Porém, no mês de abril do ano passado, Bessa da Cruz proferiu parecer no processo – do qual tinha pedido para se afastar.
O caso foi objeto de matéria na mídia local.
Logo em seguida, o promotor se manifestou, solicitando que seu parecer fosse desconsiderado, alegando “em face ao volume de páginas no processo e por claro equívoco”.
“Por ser a segunda vez que essa situação acontece, é inverossímil acreditar que num processo de tanta repercussão, envolvendo o maior grupo de comunicação do estado e um ex-presidente da República, o mesmo promotor tenha se esquecido de novo de seu impedimento legal”, diz o documento protocolado pelo advogado.
“Considerando o nível de suspeita que paira sobre a tramitação destes autos se requer a notificação do procurador geral de justiça para tomar as medidas que entender necessárias para assegurar a lisura do processo e que o mesmo erro não aconteça uma terceira vez e atrapalhe o andamento dos autos”, acrescenta o advogado.
Meio milhão e apartamento
Em relação ao promotor Bolivar o pedido é para que o representante da 64ª Promotoria adote possíveis providências, em relação a um caso já citado nesse espaço.
As empresas de Collor pediram à Justiça para que liberasse R$ 458.114,00 referentes a “depósitos recursais” de outros processos.
Depósitos recursais são os custos que pessoas físicas ou jurídicas têm que fazer – como o nome diz – sempre que recorrem às instâncias superiores, contra decisões que consideram que lhes são desfavoráveis ou prejudiciais.
Em cada processo trabalhista em que as empresas de Collor perderam em primeira instância e entraram com recurso, precisaram pagar.
Porém, como os processos terminaram em acordo, a Justiça do Trabalho devolve os valores referentes a esses depósitos.
No entanto, num conjunto de 13 processos trabalhistas, as empresas inseriram um processo que tramitou não na Justiça do Trabalho, mas, na Justiça Federal.

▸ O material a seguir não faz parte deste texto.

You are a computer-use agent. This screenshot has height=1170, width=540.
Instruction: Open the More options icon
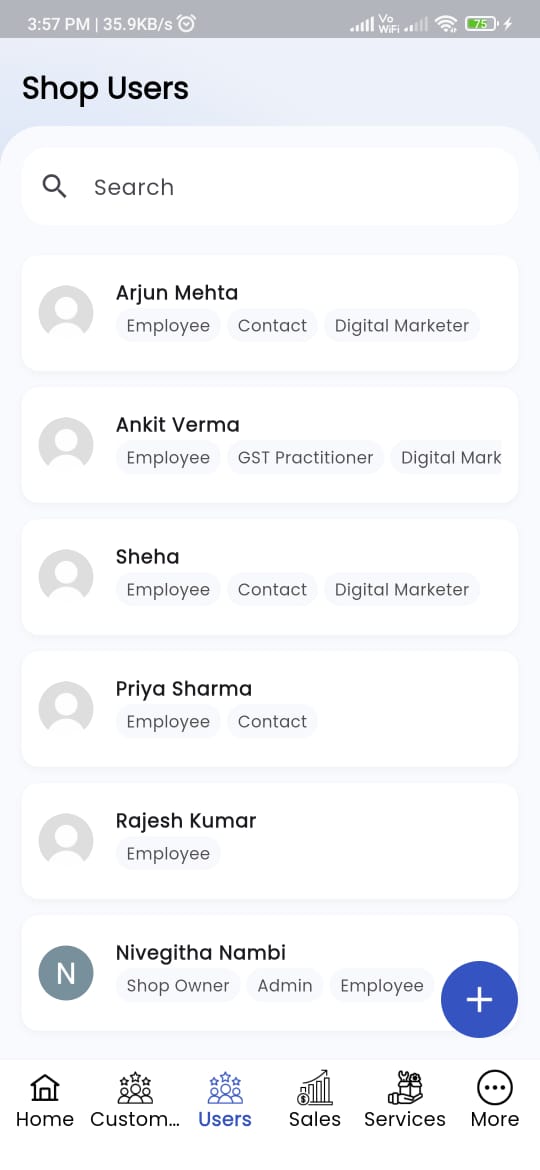point(495,1089)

Trata-se de um acordo feito com a Braskem, referente a um apartamento em nome de uma das empresas e que se situava no bairro do Pinheiro.
Em outubro de 2022, o terceiro promotor designado pelo Ministério Público de Alagoas para atuar nos processos envolvendo as empresas de Collor proferiu parecer apontando que haveria indícios de crimes contra a Lei de Falências entre algumas operações realizadas durante a recuperação judicial.
E recomendava abertura de inquérito policial para apurar tais fatos.
A investigação chegou à Polícia Civil, mas, ao que consta, ainda não saiu do papel.
Após um ano de emitido o parecer (em outubro do ano passado), o MP esclareceu que, como esta etapa se daria na esfera criminal – e não mais na esfera cível –, seu representante teria que ser um promotor deste mesmo segmento: no caso, tal procedimento encontra-se sob a responsabilidade do promotor de Justiça titular da 64ª Promotoria, Bolivar Cruz Ferro.
Por isso, segundo o advogado, a inclusão de um processo que não é da Justiça do Trabalho entre os que seriam beneficiados com a liberação do dinheiro bloqueado seria, no mínimo, algo a ser investigado.
“Legenda: Conforme o documento juntado na página 19484 – 19492, o acordo foi uma indenização por um apartamento situado no edifício Tibério Rocha no bairro do Pinheiro”, diz o documento protocolado pelo advogado.
“Diante de mais um indício de confusão patrimonial entre o patrimônio dos sócios e o da empresa, e, também de desvio de finalidade da pessoa jurídica para custear bens pessoais dos sócios”, acrescenta.
“Também diante do evidente desvio de recursos da empresa para aquisição de bens de uso pessoal dos sócios e administradores está evidenciada fraude aos credores e, também fraude à execução”, enfatiza.
“Requer que o promotor criminal BOLIVAR CRUZ FERRO da 64ª promotoria de justiça (responsável pela apuração criminal do caso do grupo Arnon de Mello), seja notificado para adotar as medidas que entender de direito”, diz trecho seguinte da petição (pedido) encaminhado pelo advogado à 10ª Vara.